* Begin Source excerpt *
In addition to the Taymorans, other ethnic groups appear frequently in the Taymoran lands, either as slaves or mercenaries. There are the lizard men, lupins and Azcan men from the west, the elven mercenaries from the Sheyallia Borderlands to the east, the fomorian giants, builders of great citadels, that came from the Altan Tepes, and the races created by the necromancer kings' powerful magics: the albino humans known as Albarendi among the elves, and the shapeshifting warriors in the armies of the necromancer kings of Inner Taymora, the werewolves.
The Land: City-States of Taymora
Tamoraz (pop. 12000; 3% elves, 5% Taymoran Hound lupins)
Colhador (pop. 10000; 15% Albarendi)
Hushu (pop. 8000; 10% Taymoran Hairless lupins, 5% Albarendi)
Barumini (pop. 9000; 5% elves, 1% giants)
Sulqi (pop. 7000; 5% elves, 2% Taymoran Hound lupins)
Bythia (pop. 8500; 20% Albarendi)
Tzur (pop. 6750; 4% lycanthropes, 5% Albarendi)
Sarroch (pop. 8500; 10% lizardmen, 5% Taymoran Hairless lupins)
Tuma (pop. 5600; 5% Taymoran Hound lupins, 5% Taymoran Hairless lupins)
Tarshiz (pop. 10000; 5% elves, 2% lycanthropes)
The Taymoran society is, at its lowest level, based on small clans or extended families living in small hamlets. Each clan averages at twenty members. These villages dot the countryside, and cluster around a single tower for protection and trade. They are composed of circular huts with thatched roofs.
* End Source excerpt *
* Begin Excerpted records *
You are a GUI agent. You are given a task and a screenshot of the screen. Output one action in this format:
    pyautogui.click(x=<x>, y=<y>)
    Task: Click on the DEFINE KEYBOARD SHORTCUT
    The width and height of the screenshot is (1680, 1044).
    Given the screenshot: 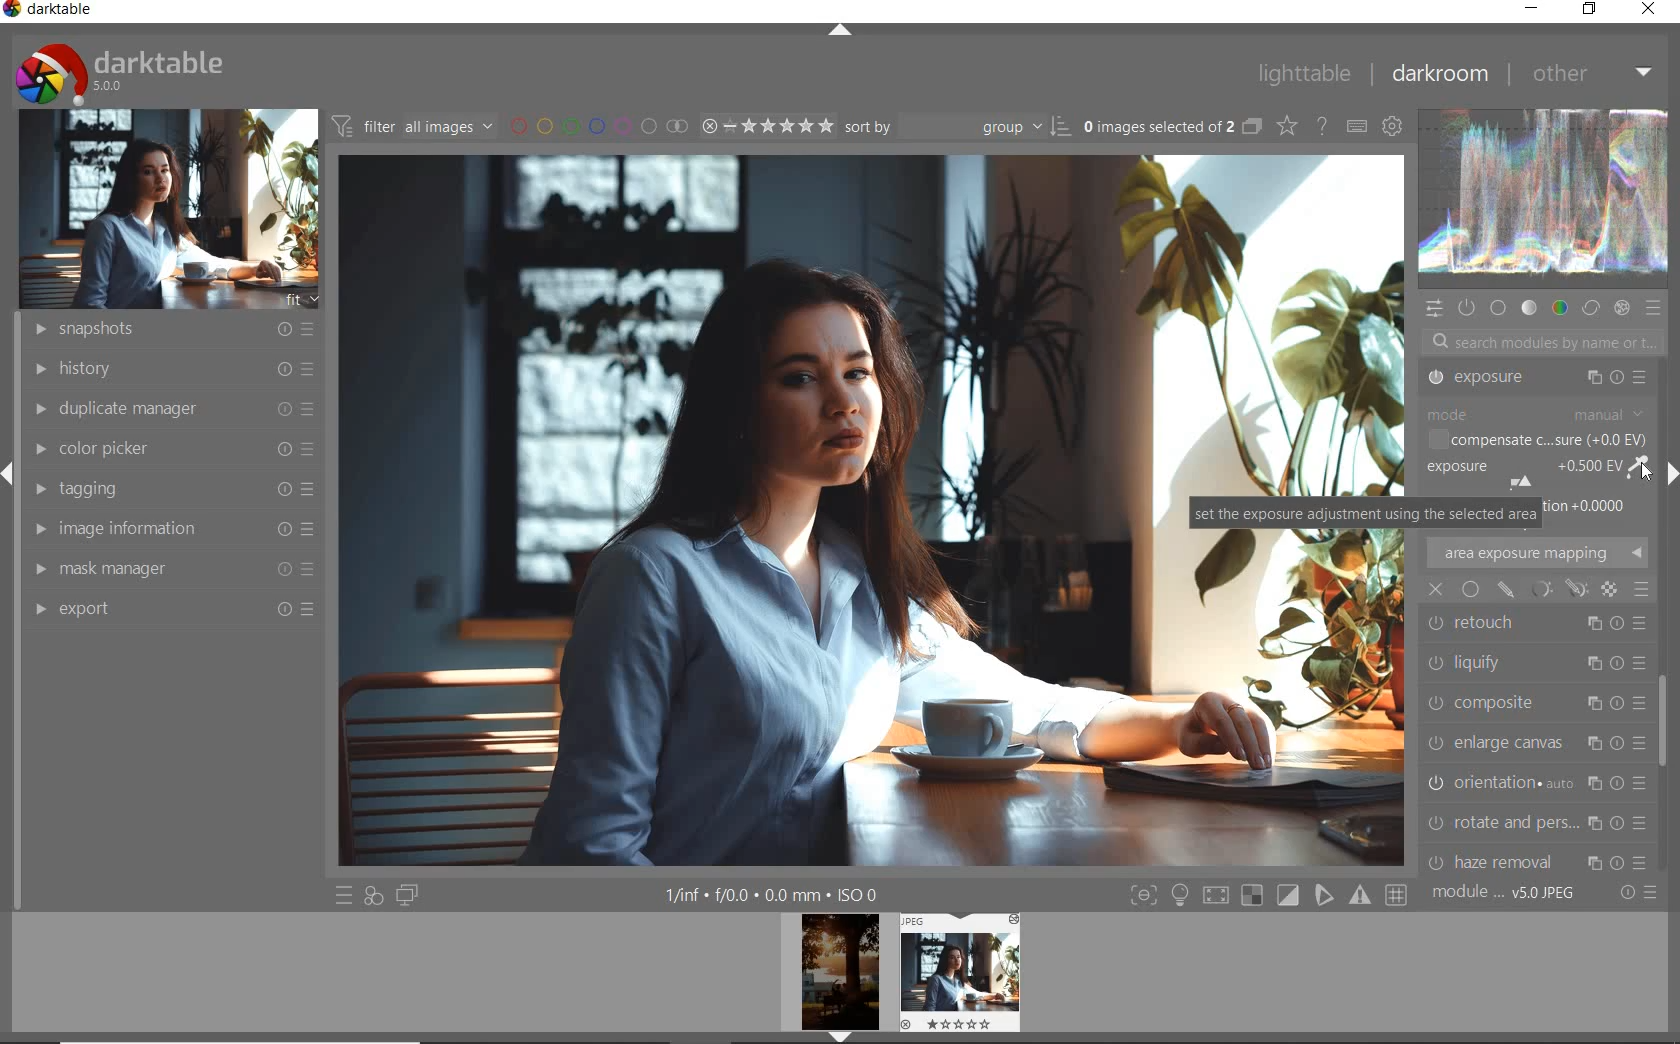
* End Excerpted records *
- Stated exercise -
According to the text on Taymora, how many members does each clan average?

- Full answer -
Twenty members.